- _Exercise_: Reproduce the section of the text below on gods in role-playing games starting with "Male vs female?" and going on through "heavily female oriented.", swapping "fertility" for "war".

- _Provided text_:
+++
Gods and “hokey religions” (to quote Han Solo in Star Wars a New Hope) are usually part of fantasy and science fiction role-playing games. From a world-building standpoint, you can approach religion as a form of philosophy, a way to guide one’s life, but a lot more people are into religion than philosophy. Rather than using a religion that resembles a modern day equivalent, let’s start from scratch by asking some fundamental questions:

How Many?​

How many gods are there? In human history, ancient gods often were members of a pantheon, a group of gods. So it is with many RPG campaigns and settings. Gods from these ancient pantheons (Greek and Roman most prominently) were superpowerful and immortal, but otherwise behaved much like humans. Less common was a single god, or a god who has an oppositional aspect (effectively another god) as in Manichaeism or Persia’s Zoroastrian religion (Ahura-Mazda and Ahriman). It has been uncommon to think that only “my” gods exist, and no others. The belief is more likely when there is only one (or two) god(s) in a religion rather than a pantheon. After all, if you can have a bunch of gods, why can't someone else, and those gods compete with one another?

Gender?​

Male vs female? Virtually all the ancient religions were heavily male-oriented, just as societies were heavily male-oriented. Some did have powerful goddesses often related to fertility. But male orientation is not necessary in a fantasy world in which women are often treated much differently than women in the ancient world. There is some notion that in prehistoric times, some religions were heavily female oriented.
+++
- _Provided material_:

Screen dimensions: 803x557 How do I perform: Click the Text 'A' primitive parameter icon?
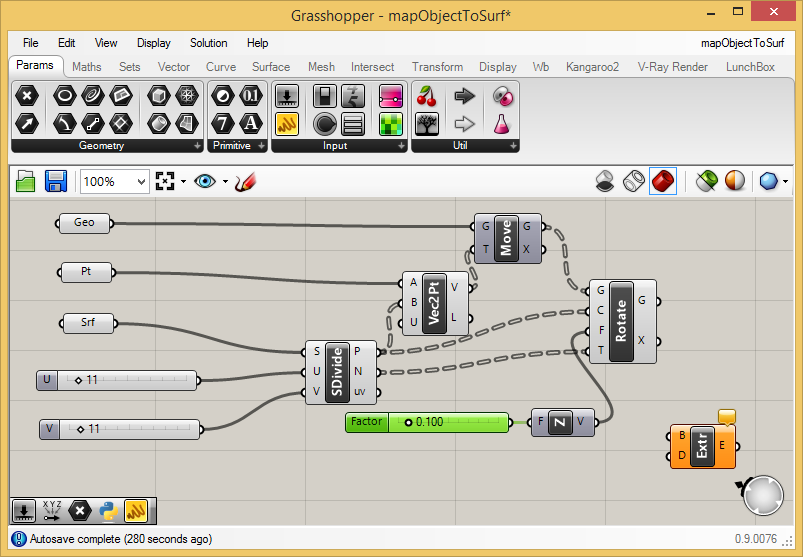click(251, 124)
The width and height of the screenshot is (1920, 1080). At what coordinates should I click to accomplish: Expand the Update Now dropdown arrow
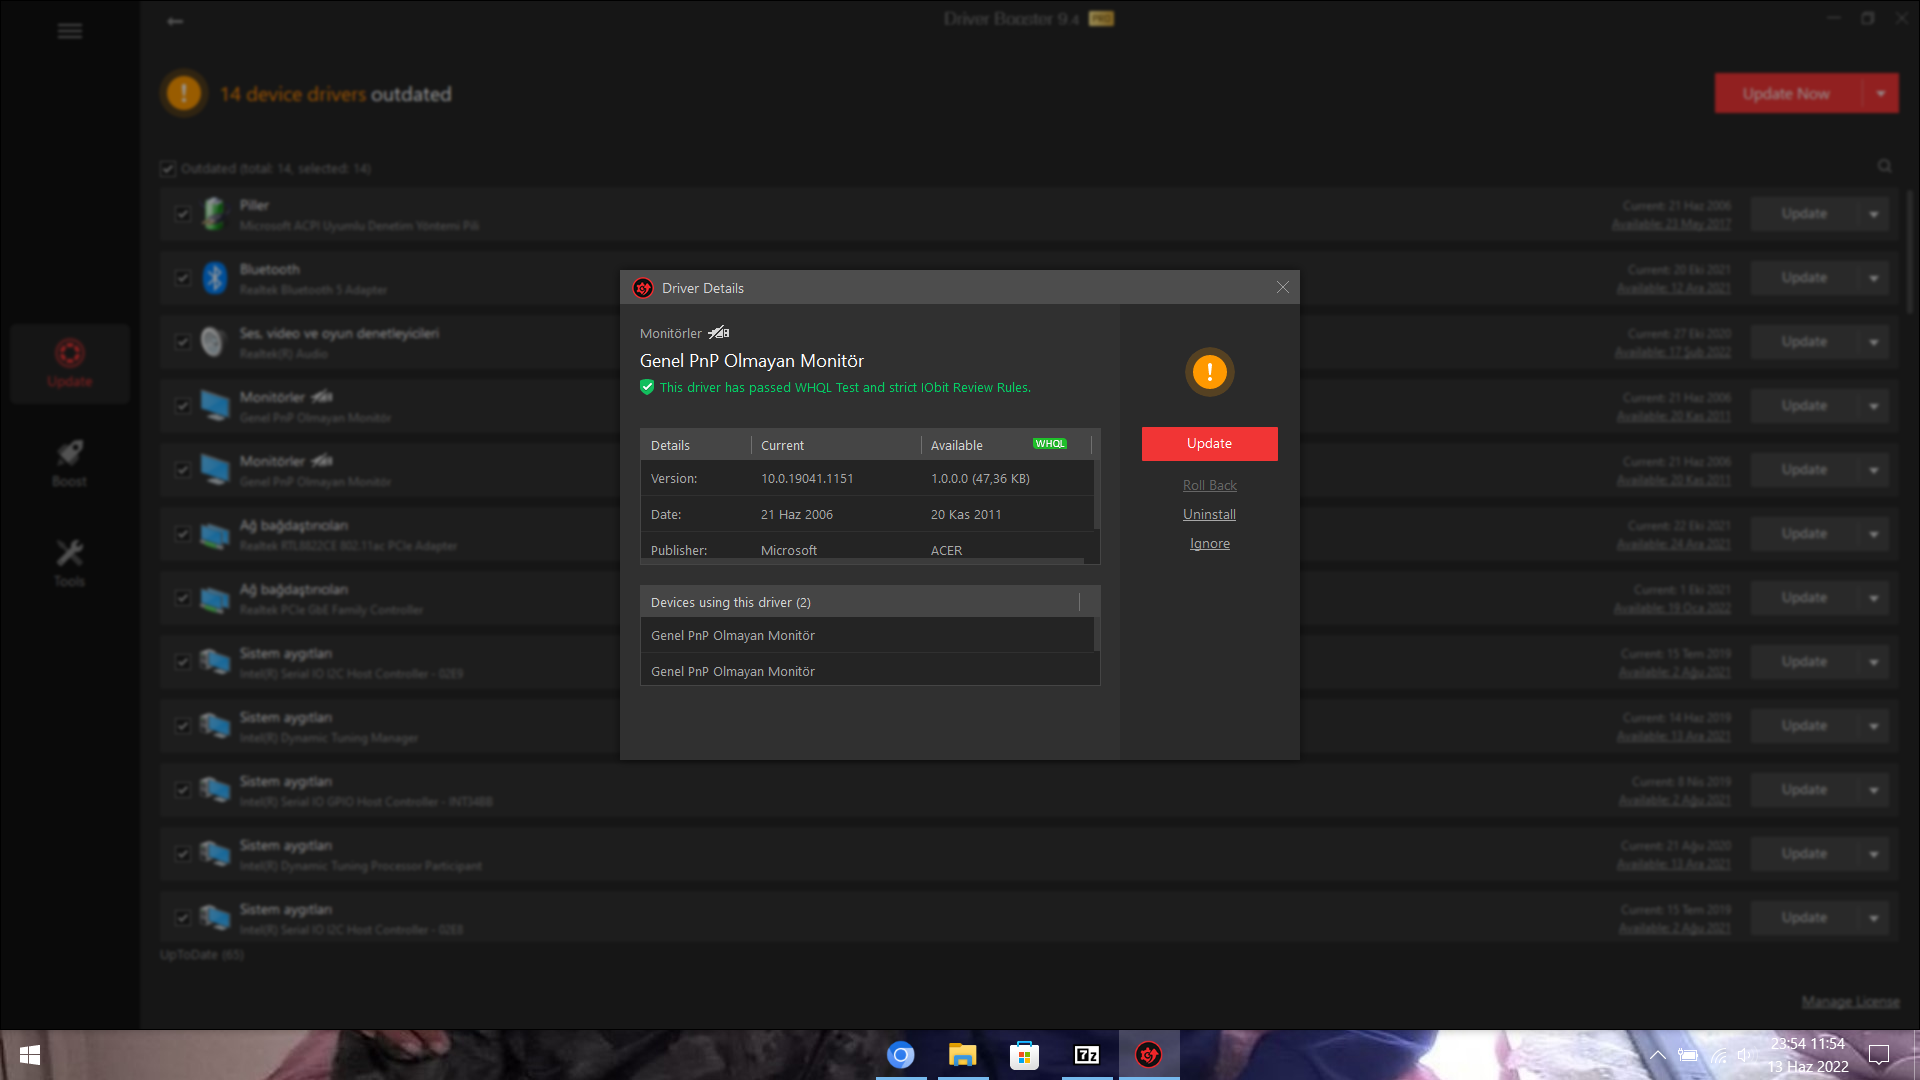click(1881, 93)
+++
- _Written solution_:
Male vs female? Virtually all the ancient religions were heavily male-oriented, just as societies were heavily male-oriented. Some did have powerful goddesses often related to war. But male orientation is not necessary in a fantasy world in which women are often treated much differently than women in the ancient world. There is some notion that in prehistoric times, some religions were heavily female oriented.